Não há atalhos

Fareed Zakaria é um analista bastante lúcido, alinhado aos democratas. Vale a pena ouvi-lo quando fala de política. Mas não é a primeira vez que, quando fala de economia, Zakaria se mostra bem limitado.

Na coluna de hoje, Zakaria se pergunta candidamente por que Biden não reduz a inflação eliminando as tarifas de importação e as regras de imigração estabelecidas por Trump.

É um pouco como uma criança que pensa poder segurar as ondas na praia.

Vamos por partes. Em primeiro lugar, inflação não é o mesmo que aumento de preços.

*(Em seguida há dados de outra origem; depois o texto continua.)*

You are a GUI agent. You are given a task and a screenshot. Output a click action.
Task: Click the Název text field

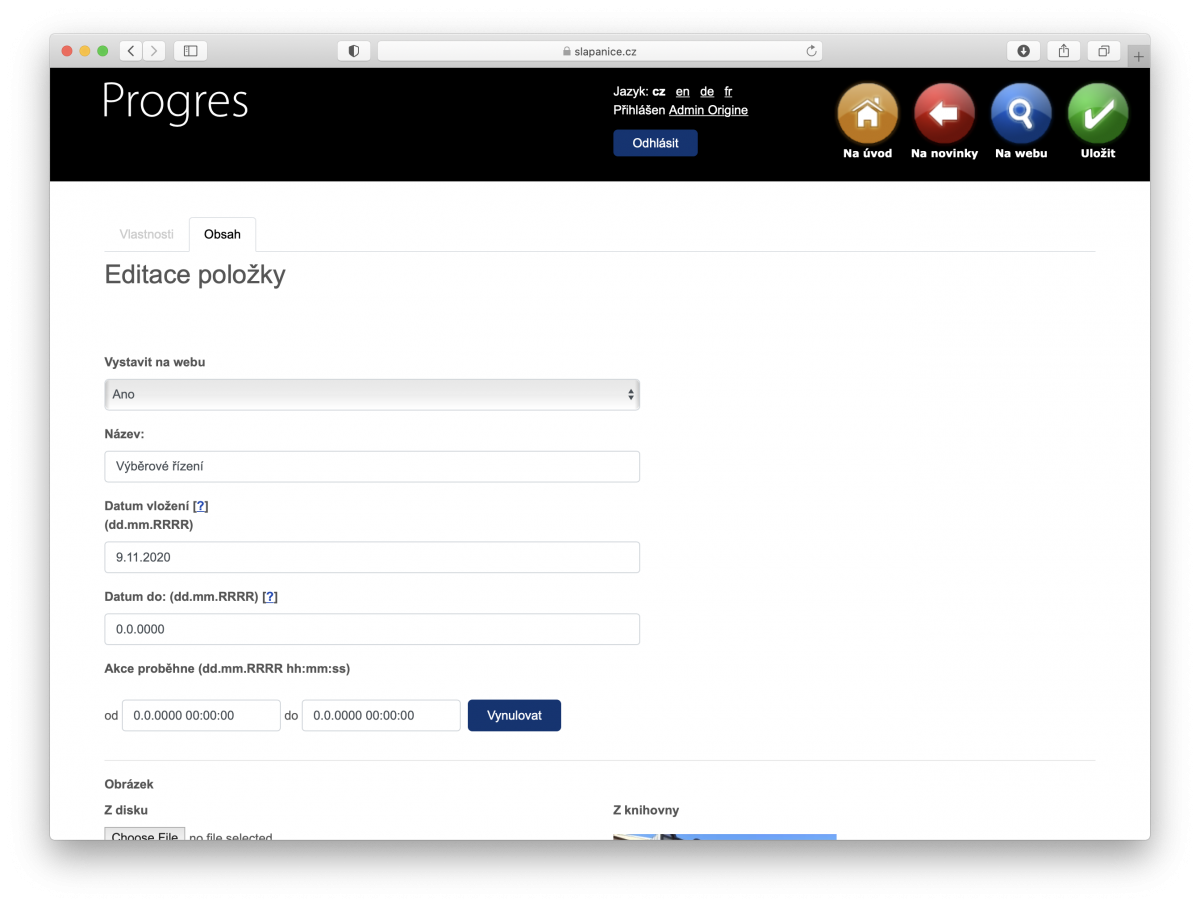pos(371,467)
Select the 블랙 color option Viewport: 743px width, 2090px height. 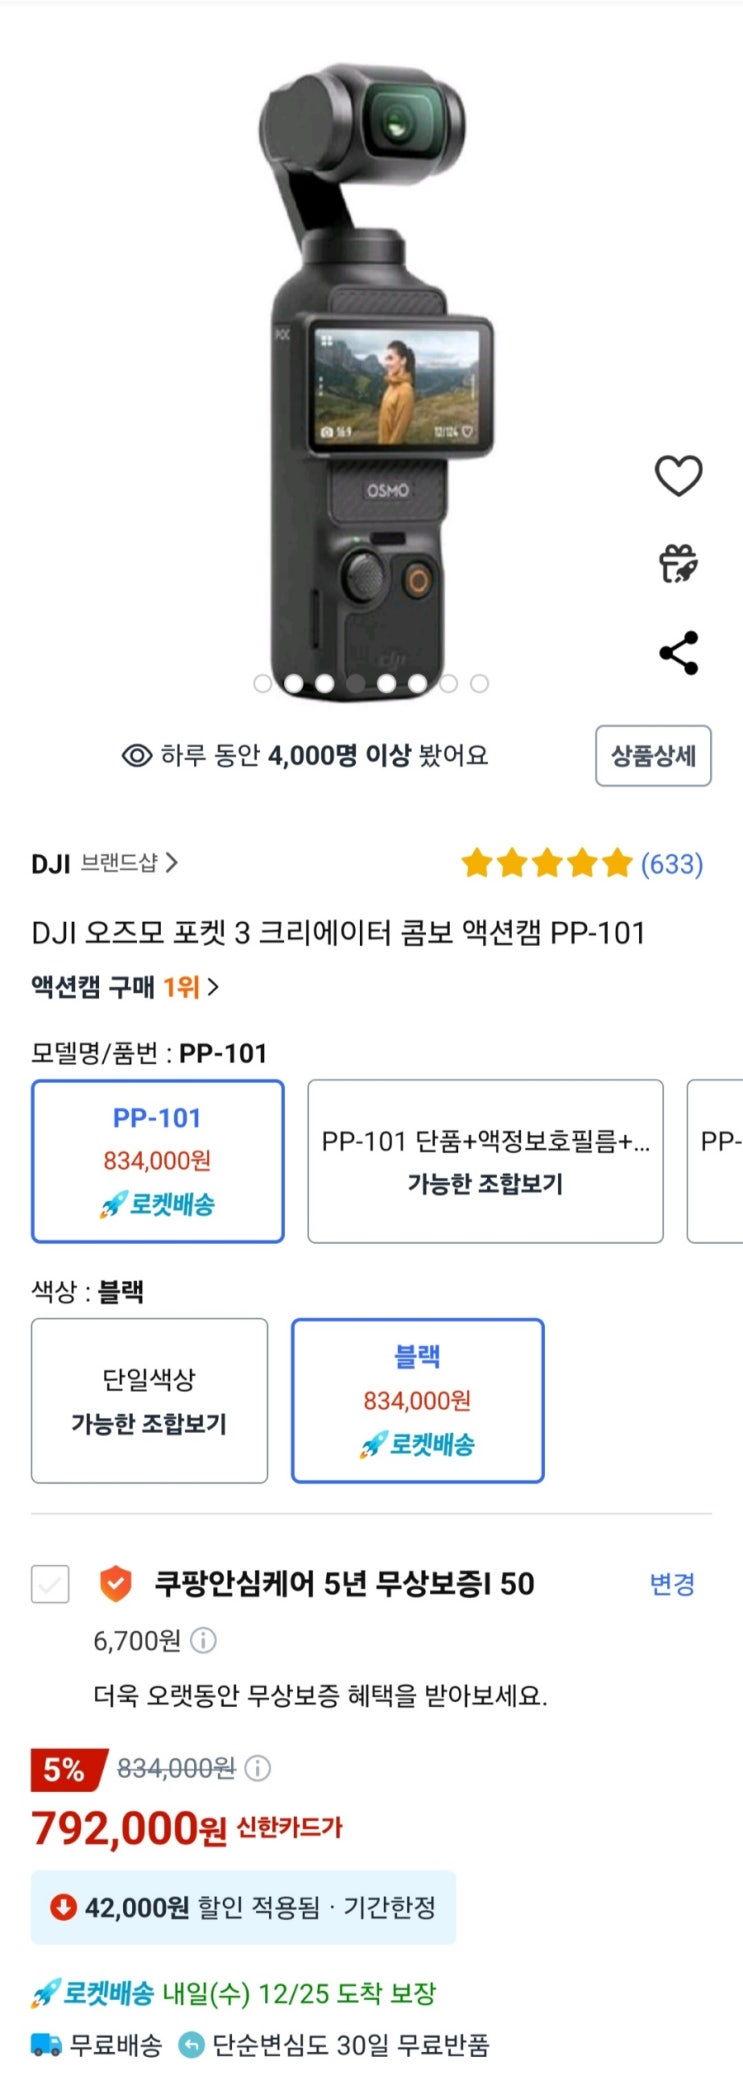[417, 1400]
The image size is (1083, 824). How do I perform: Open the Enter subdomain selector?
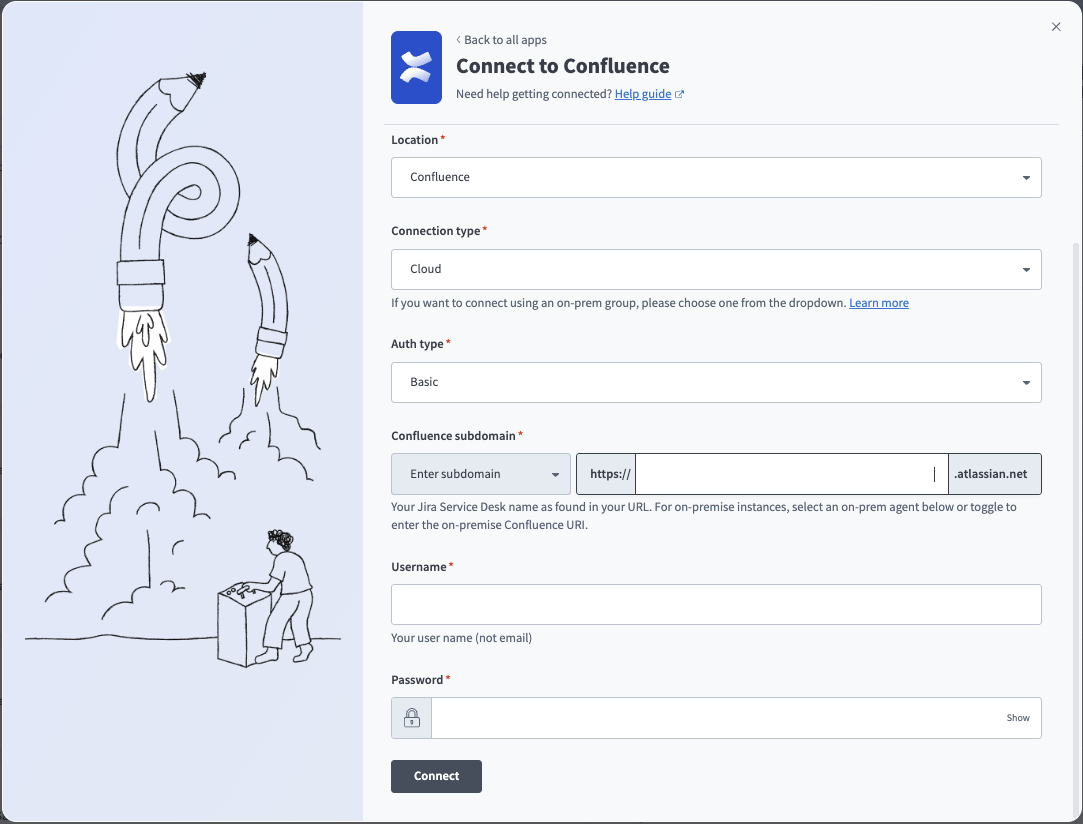coord(480,473)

O aumento dos preços é o sintoma, a inflação é a doença. Digamos que as tarifas de Trump fossem eliminadas do dia para a noite. Segundo o artigo, a estimativa é de que, se isso acontecesse, a “inflação” cairia 1,6%. Errado. Os preços cairiam 1,6%. Seria apenas uma queda isolada, sem efeito sobre o processo inflacionário. Se nada mais fosse feito, os preços continuariam a subir na mesma intensidade, só que começando de um patamar mais baixo. É o mesmo que achar que congelamento de preços resolve o problema da inflação.

Milton Friedman dizia que a inflação é um fenômeno eminentemente monetário. Ou seja, excesso de dinheiro na economia. Esse excesso, se não for retirado, continuará impulsionando os preços para cima, com ou sem tarifas. É isto o que o Federal Reserve está fazendo no momento, retirando dinheiro da economia americana. Estamos saindo de um período em que todos os governos do mundo, e em particular o americano, encharcaram as suas economias com dinheiro, via pagamento de auxílios dos mais diversos tipos. Além disso, os bancos centrais dos países desenvolvidos compraram toneladas de títulos no mercado, colocando mais gasolina na fogueira. Portanto, sem endereçar este ponto, todo o resto é apenas paliativo.

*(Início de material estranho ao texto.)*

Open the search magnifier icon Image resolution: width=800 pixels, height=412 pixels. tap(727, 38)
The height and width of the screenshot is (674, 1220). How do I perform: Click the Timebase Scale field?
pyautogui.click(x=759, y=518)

A proposta de abrir o mercado de trabalho para imigrantes é outra medida que ataca as consequências, não as causas.

Se o processo inflacionário não for debelado, a redução do custo da mão de obra se torna lucro das empresas, não preços menores. Aliás, não deixa de ser curioso que alguém alinhado aos democratas esteja defendendo medidas com o objetivo de reduzir os salários. Deixa os democratas saberem disso.

Uma evidência de que a inflação não tem nada a ver com tarifas e mercado de trabalho apertado é fato de se tratar de um fenômeno global. Trump foi presidente dos Estados Unidos, não do mundo. Suas medidas certamente não influenciaram a inflação, por exemplo, da Alemanha, que está em seu maior nível dos últimos 40 anos. Aliás, quando Trump elevou as tarifas, lá pelos idos de 2017-2018, a inflação não subiu. Por que cairia agora?

Aqui no Brasil também estamos flertando com medidas que não atacam o problema, como redução de impostos e suspensão de reajustes contratuais de energia elétrica. São medidas que reduzirão os preços, não a inflação. Esta somente será controlada com juros mais altos e política fiscal austera. Não há atalhos.